**Prompt:**
Report how many lines below include "agent", giving the figure alone.

Records from a dataset
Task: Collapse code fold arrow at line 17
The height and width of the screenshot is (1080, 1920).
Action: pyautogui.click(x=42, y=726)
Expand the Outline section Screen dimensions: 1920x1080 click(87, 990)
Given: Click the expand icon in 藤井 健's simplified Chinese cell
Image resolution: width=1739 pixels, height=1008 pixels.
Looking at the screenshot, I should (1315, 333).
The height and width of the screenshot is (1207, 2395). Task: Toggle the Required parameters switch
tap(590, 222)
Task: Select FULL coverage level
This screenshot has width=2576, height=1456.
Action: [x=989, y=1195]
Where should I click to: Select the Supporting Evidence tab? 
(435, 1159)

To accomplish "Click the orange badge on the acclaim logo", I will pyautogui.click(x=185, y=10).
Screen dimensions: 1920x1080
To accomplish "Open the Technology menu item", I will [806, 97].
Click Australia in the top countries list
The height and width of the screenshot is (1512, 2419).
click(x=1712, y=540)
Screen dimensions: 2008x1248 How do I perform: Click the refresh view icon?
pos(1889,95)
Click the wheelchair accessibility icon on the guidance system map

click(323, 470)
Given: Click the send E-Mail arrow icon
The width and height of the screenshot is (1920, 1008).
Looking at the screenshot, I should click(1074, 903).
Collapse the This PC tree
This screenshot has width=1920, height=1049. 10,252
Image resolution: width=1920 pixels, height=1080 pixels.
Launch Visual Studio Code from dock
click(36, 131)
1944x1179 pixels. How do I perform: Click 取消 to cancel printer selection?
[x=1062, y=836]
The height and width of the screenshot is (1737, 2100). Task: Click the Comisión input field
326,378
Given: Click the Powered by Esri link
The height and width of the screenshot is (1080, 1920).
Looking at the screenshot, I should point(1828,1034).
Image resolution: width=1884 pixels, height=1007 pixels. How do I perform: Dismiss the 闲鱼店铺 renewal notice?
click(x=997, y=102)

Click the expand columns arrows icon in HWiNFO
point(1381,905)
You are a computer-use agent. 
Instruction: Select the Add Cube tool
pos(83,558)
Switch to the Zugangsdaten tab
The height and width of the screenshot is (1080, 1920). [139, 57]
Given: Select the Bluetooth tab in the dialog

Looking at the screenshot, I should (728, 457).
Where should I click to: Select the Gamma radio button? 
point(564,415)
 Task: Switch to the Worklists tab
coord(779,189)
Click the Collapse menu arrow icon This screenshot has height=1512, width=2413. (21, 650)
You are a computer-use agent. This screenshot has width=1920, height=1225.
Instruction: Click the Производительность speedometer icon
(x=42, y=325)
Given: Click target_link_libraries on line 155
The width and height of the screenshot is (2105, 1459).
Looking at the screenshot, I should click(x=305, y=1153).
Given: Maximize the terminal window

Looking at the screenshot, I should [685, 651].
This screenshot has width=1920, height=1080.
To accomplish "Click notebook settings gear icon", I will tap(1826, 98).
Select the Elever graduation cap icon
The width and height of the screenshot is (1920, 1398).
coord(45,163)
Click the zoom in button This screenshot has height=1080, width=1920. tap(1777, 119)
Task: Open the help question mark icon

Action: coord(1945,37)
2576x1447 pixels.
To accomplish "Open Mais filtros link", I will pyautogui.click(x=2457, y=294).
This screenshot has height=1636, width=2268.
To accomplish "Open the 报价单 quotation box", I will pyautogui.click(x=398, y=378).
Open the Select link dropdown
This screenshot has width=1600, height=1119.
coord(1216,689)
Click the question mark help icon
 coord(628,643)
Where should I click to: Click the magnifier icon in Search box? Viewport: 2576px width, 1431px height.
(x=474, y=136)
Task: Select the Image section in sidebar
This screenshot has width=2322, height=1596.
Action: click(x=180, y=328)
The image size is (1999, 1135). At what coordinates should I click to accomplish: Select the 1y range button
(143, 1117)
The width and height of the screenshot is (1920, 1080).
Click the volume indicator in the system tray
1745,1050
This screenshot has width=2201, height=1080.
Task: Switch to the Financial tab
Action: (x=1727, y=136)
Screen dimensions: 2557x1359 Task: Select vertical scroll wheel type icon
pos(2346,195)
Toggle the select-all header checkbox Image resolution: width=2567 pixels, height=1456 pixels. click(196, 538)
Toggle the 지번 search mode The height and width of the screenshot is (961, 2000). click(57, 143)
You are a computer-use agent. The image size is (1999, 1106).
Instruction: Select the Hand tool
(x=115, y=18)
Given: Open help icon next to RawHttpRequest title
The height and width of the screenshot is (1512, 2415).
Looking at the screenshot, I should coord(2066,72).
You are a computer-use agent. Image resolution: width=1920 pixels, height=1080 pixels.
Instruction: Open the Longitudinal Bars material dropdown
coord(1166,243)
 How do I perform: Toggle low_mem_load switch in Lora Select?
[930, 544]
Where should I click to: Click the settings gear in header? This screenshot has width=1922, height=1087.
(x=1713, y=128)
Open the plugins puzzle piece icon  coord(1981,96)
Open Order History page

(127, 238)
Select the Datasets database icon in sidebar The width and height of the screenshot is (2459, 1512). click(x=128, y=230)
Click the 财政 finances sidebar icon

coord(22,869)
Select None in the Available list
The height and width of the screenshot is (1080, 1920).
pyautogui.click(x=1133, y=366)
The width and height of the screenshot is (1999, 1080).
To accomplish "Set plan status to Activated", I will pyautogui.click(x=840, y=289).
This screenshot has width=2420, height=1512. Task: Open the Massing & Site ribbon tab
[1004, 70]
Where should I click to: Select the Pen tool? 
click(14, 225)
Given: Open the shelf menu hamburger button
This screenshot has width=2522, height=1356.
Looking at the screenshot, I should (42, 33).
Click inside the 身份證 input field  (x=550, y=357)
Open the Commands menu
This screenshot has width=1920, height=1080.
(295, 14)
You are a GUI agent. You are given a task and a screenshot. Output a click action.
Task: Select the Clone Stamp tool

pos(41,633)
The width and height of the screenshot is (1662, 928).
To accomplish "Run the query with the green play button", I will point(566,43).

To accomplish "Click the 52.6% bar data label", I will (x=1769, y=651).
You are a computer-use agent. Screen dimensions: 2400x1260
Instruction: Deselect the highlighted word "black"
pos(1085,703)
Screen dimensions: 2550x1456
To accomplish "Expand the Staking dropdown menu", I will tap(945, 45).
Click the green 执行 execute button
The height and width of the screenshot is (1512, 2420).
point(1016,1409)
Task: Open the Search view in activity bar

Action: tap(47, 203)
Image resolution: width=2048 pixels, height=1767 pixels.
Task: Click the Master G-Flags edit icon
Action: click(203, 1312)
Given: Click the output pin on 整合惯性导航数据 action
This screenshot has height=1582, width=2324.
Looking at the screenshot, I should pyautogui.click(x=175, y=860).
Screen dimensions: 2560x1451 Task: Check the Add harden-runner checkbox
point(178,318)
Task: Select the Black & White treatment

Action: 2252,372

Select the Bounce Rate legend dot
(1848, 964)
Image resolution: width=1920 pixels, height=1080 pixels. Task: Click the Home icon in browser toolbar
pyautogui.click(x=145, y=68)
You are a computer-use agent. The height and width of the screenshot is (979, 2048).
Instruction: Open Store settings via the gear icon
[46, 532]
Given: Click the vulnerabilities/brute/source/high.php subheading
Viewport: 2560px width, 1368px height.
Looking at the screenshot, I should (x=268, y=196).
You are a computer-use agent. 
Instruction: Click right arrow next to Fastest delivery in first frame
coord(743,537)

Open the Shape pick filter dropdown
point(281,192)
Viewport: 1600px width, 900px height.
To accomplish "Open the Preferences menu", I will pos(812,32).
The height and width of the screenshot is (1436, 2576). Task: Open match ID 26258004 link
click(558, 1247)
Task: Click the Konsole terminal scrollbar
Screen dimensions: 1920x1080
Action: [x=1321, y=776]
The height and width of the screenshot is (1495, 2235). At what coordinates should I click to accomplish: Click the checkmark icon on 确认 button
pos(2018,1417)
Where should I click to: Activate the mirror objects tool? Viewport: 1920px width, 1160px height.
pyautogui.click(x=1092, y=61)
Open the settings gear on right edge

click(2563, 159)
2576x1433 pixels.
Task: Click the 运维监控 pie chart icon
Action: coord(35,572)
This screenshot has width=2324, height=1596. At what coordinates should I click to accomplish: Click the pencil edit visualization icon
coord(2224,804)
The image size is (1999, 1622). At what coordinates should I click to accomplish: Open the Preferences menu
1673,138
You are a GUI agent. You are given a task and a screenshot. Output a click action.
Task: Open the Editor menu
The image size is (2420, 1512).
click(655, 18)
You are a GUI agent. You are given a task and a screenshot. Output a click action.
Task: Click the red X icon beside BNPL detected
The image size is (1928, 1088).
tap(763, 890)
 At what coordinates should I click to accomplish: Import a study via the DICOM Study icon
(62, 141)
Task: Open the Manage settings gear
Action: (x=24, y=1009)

**Solution to this exercise:**
10